Il capopiazza dello Chalet Bakù, arrestato a febbraio, è il fratello del boss Costantino, uomo di punta del clan degli Scissionisti.

E’ durata meno di 3 mesi la permanenza in carcere di Antonio Raia, arrestato lo scorso febbraio per spaccio di stupefacenti. Il 49enne è il fratello di Costantino Raia, boss della cosca degli Scissionisti. E proprio a Scampia la notizia del ras non è passata inosservata. Anche perché, considerati i molti precedenti, appariva difficile pensare a una scarcerazione tanto eccellente (ha già trascorso qualcosa come vent’anni di reclusione nella sua vita finora) dopo così poco tempo. Invece, come riporta un articolo del ‘Roma’, a firma del collega Luigi Nicolosi, il capopiazza dello Chalet Bakù, uno dei punti nevralgici e più prolifici dello spaccio a Scampia, martedì pomeriggio è tornato in libertà.

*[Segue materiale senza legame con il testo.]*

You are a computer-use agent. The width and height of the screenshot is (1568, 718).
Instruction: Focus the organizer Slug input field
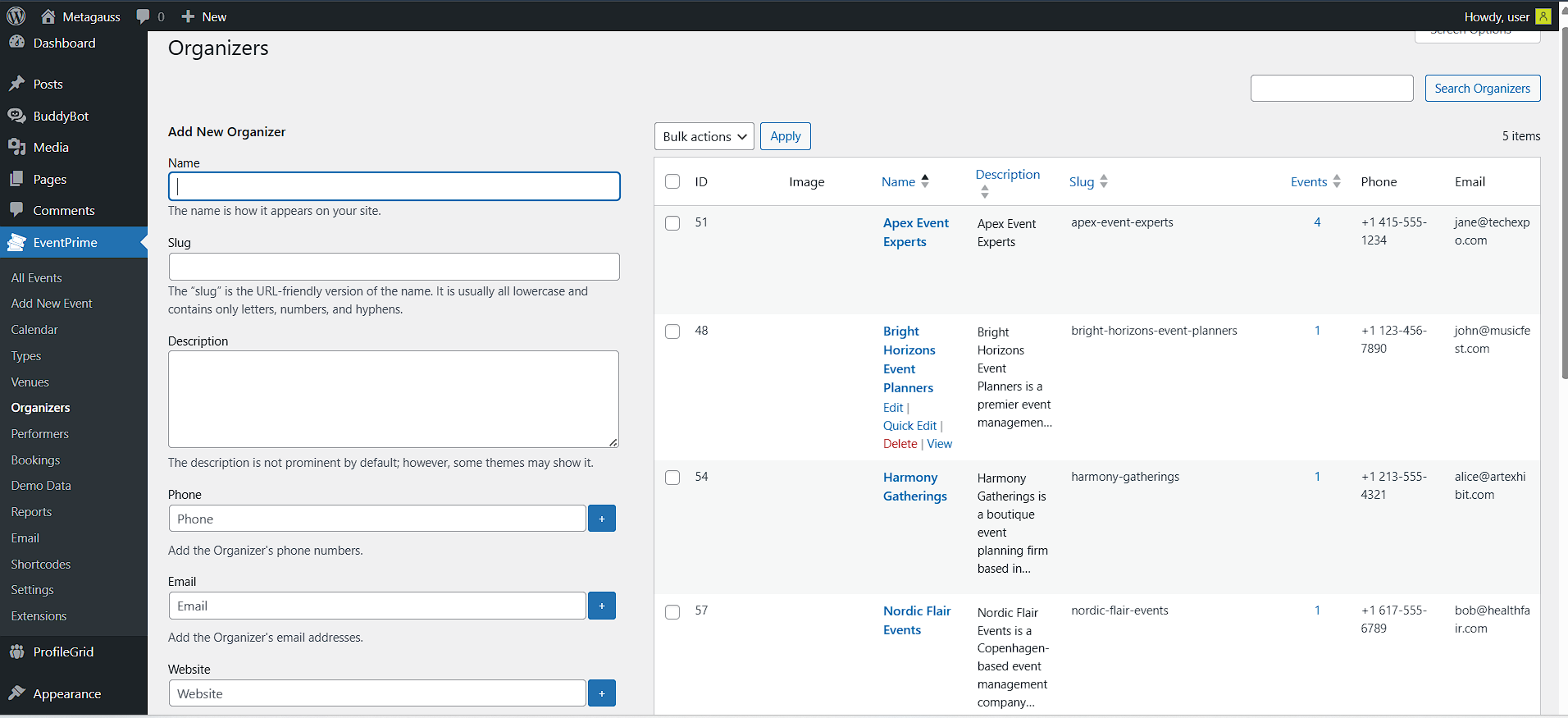pyautogui.click(x=394, y=267)
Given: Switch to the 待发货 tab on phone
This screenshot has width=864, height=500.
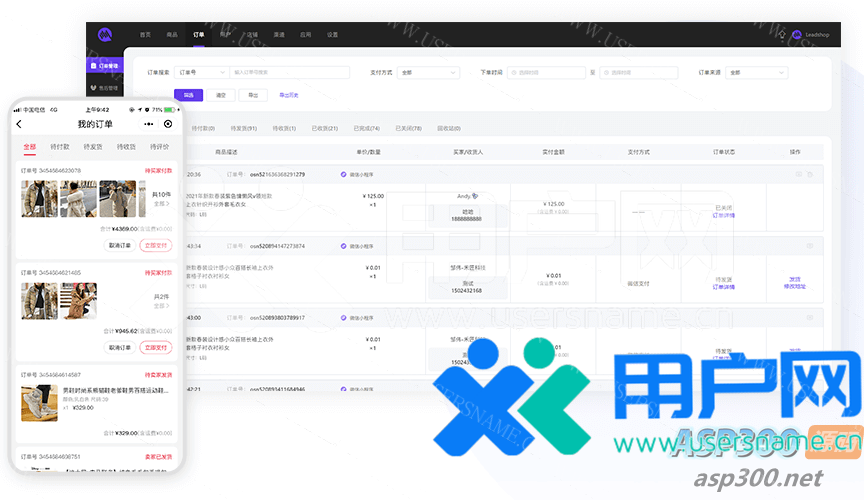Looking at the screenshot, I should point(93,146).
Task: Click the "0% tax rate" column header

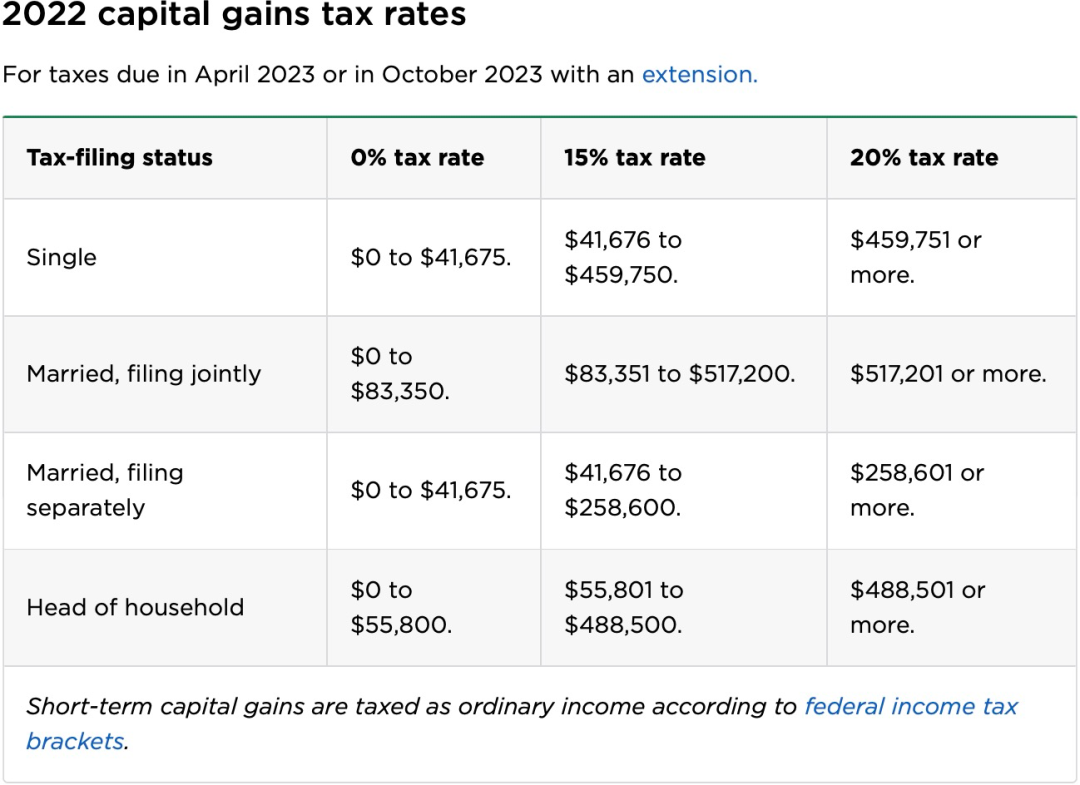Action: (417, 158)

L’ultimo arresto in via Pietro Germi, non distante dalla roccaforte della cosca, dove gli agenti di Polizia lo hanno sorpreso con venti grammi di marijuana e 650 euro di dubbia provenienza. Avendo inquadrato il possesso di quello stupefacente come finalizzato allo spaccio, per Raia si sono riaperte le porte del carcere. Che, però, si sono spalancate di nuovo, ma nella direzione opposta, grazie alle argomentazioni sostenute in aula dal suo difensore, il penalista Dario Carmine Procentese. Per lui prima una condanna ad appena due anni, poi gli arresti domiciliari e, infine, la libertà, non essendoci, a quanto pare, ulteriori esigenze cautelari.